▼▼▼
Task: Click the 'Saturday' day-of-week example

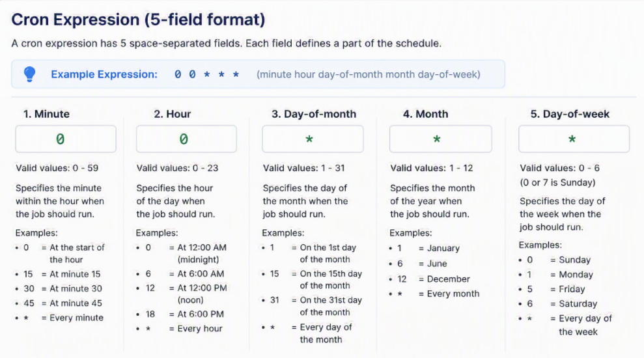Action: point(578,304)
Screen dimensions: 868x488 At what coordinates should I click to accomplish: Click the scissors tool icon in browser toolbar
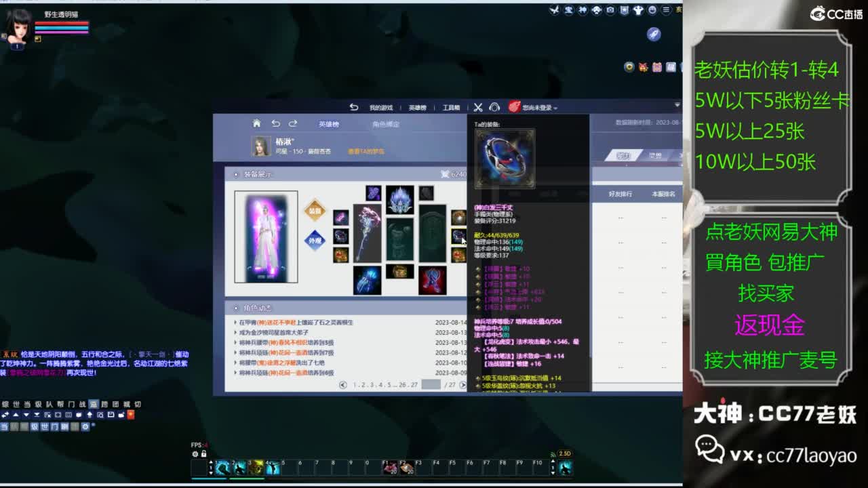click(478, 106)
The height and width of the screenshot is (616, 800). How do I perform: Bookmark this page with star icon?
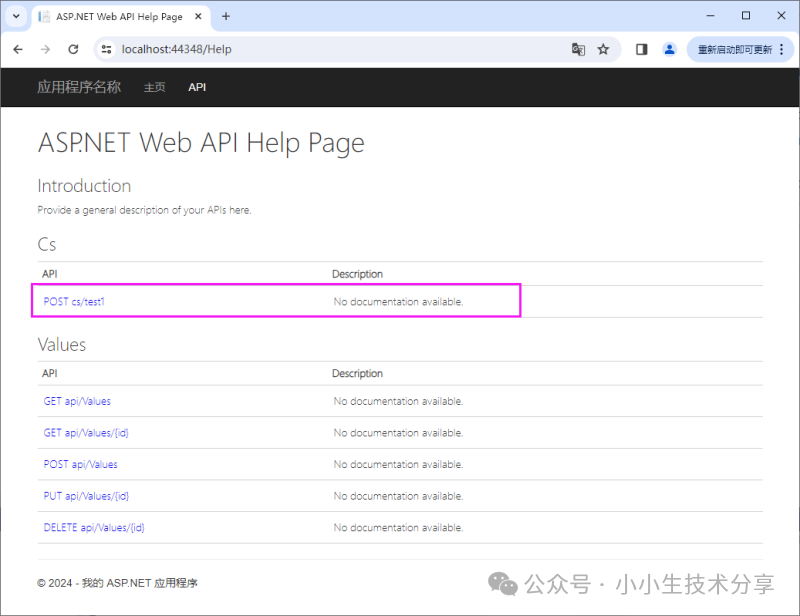(603, 49)
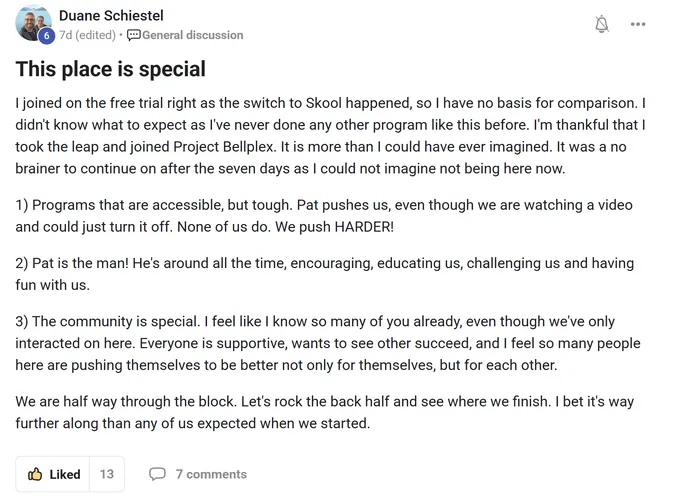Open the three-dot more options menu
The height and width of the screenshot is (499, 680).
pyautogui.click(x=638, y=25)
▲▲▲
What is needed is an exact copy of all the records, minus any pictures.

Task: Click the 'Saturday' day-of-week example

Action: point(578,304)
Screen dimensions: 868x488 At what coordinates should I click to accomplish: Click the scissors tool icon in browser toolbar
click(478, 106)
The height and width of the screenshot is (616, 800). How do I perform: Bookmark this page with star icon?
(603, 49)
Open the three-dot more options menu
The height and width of the screenshot is (499, 680).
pyautogui.click(x=638, y=25)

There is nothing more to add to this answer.